Essentially, there are 3 factors that affect the youth’s vulnerability to unemployment. The geographical location of those unemployed, poor transportation facilities and high transportation cost as well as discrimination of the employee’s ethnicity or tribe. Sri Lanka has done much to overcome these challenges. The government has tried to build infrastructure around the island, keep public transportation costs at a minimum and (attempted to) build harmony within the races and religions in the country. However, youth unemployment is still at its peak. So what more can we do?



For one, as a student, I can vouch that school curriculums tend to focus on and nurture job seekers rather than job creators, lessening the entrepreneurship rates.
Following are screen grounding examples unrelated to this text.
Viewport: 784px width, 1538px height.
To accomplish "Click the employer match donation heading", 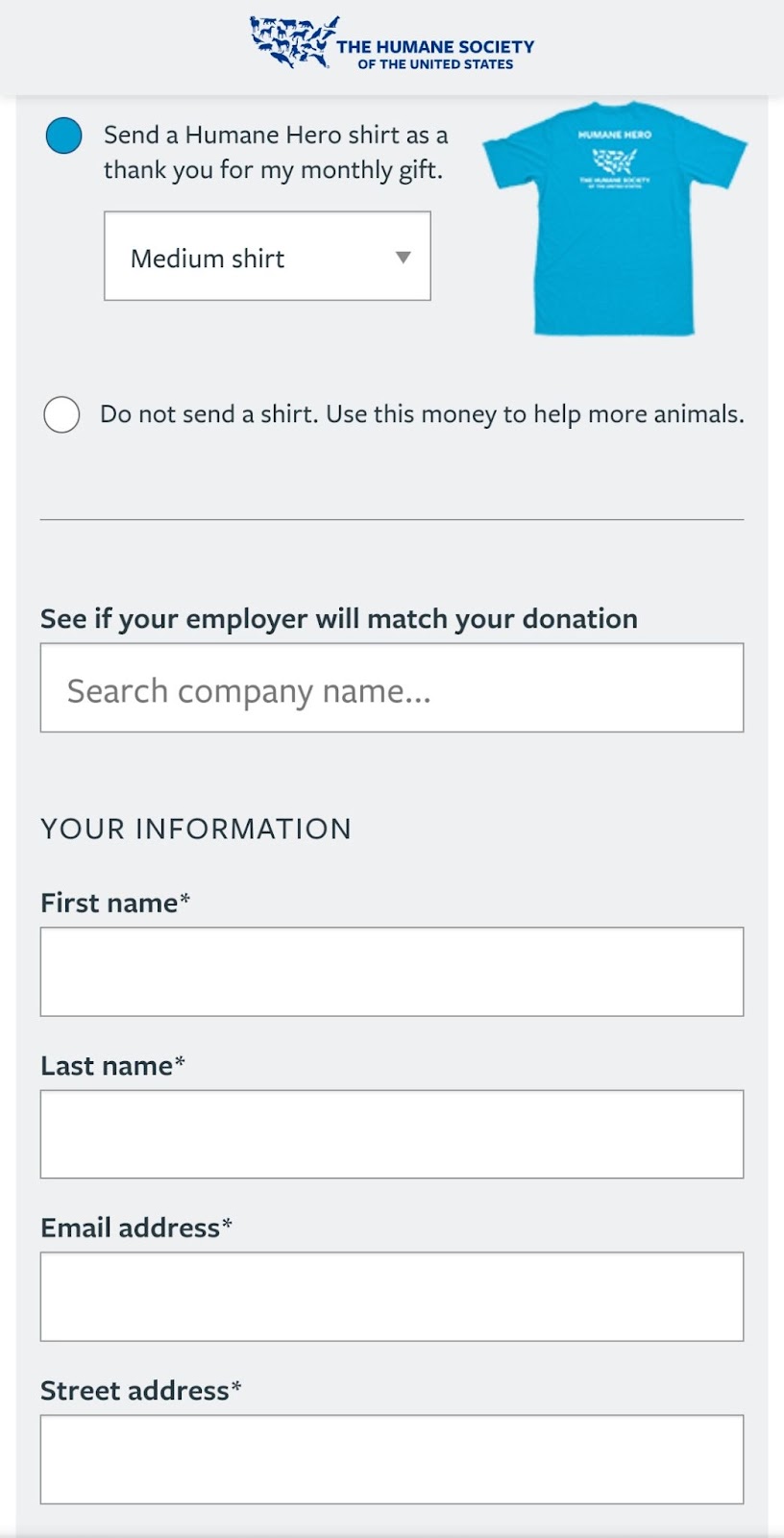I will pyautogui.click(x=339, y=618).
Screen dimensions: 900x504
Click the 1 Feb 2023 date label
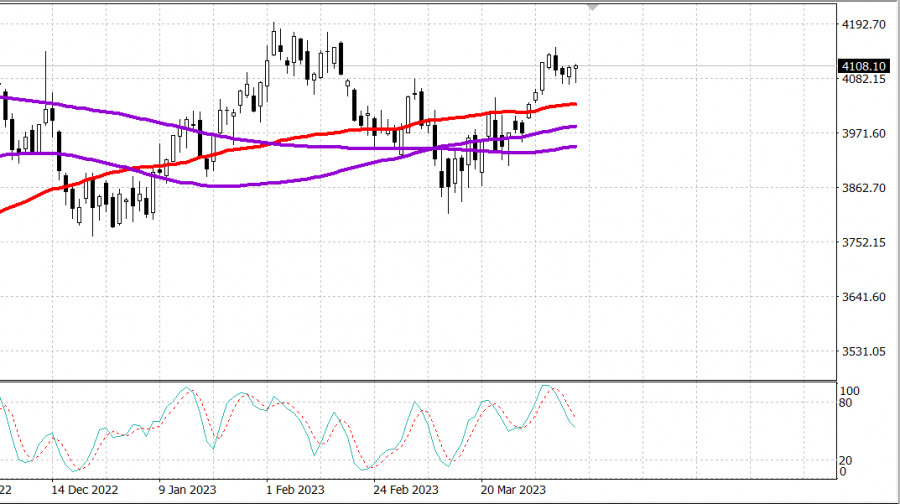tap(296, 491)
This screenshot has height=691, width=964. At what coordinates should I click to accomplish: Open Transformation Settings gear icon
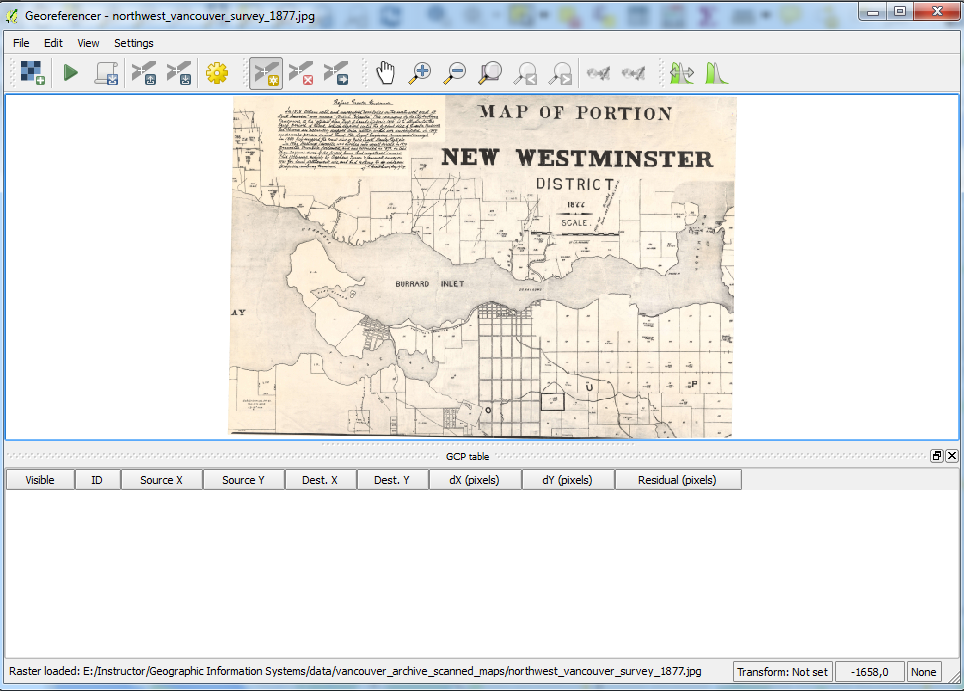point(217,72)
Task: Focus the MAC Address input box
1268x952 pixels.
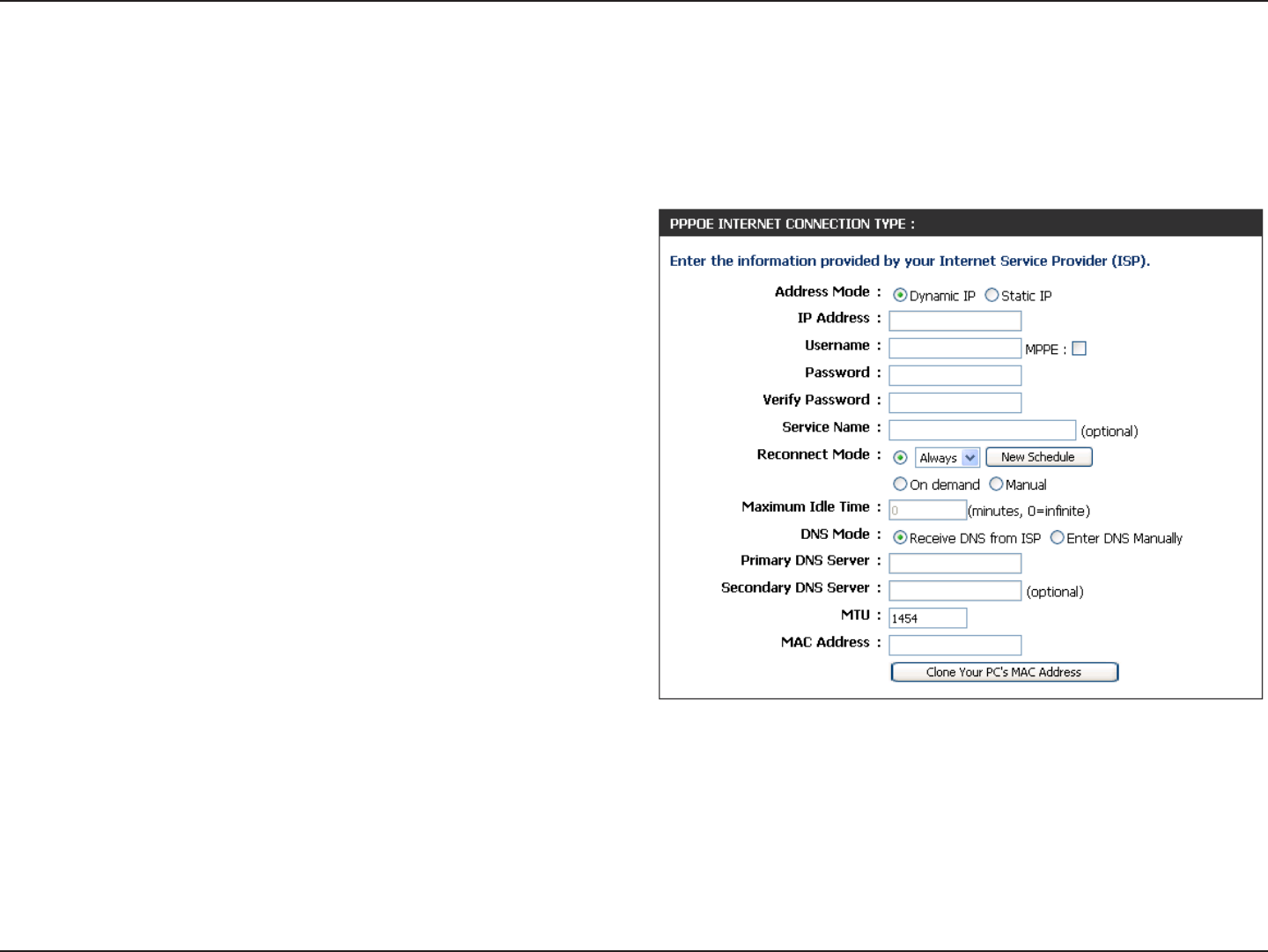Action: coord(955,646)
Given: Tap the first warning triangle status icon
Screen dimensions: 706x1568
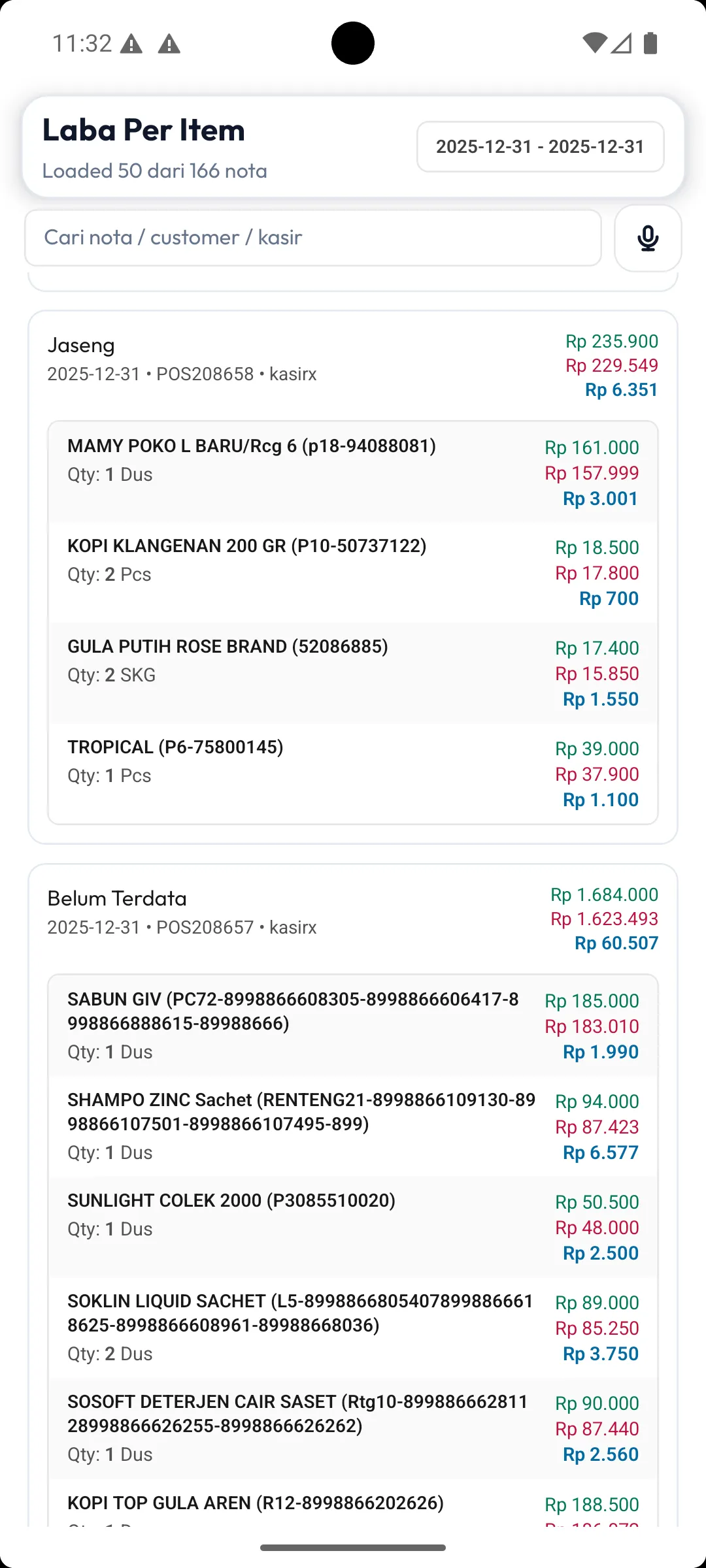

We could introduce entrepreneurship education to school curriculums along with technical and vocational skill development programmes to increase this percentage and increase our potential to meet our basic needs, improve our standard of living and teach younger generations to use locally available resources efficiently.


Public- Private Partnerships can create new industries and employment opportunities, thereby diversifying economic activities and minimizing youth unemployment.


The Sri Lankan government hadn’t done much against this issue until last year when President Gotabaya Rajapaksa introduced a few strategies through his manifesto. Due to the ongoing pandemic, these strategies weren’t implemented. However, he gave 100,000 jobs in the government sector to deserving families and more to unemployed graduates.


Youth unemployment isn’t a trend, it’s a long-term issue that could destroy our economy more than it already has and ruin the careers of the youth for the next couple of generations. So encourage job creators, demand government funding for entrepreneurship and start-up companies, motivate jobs seekers and facilities should be provided to for students to develop soft skills and widen your range of assets that will help you contribute positively to this economy.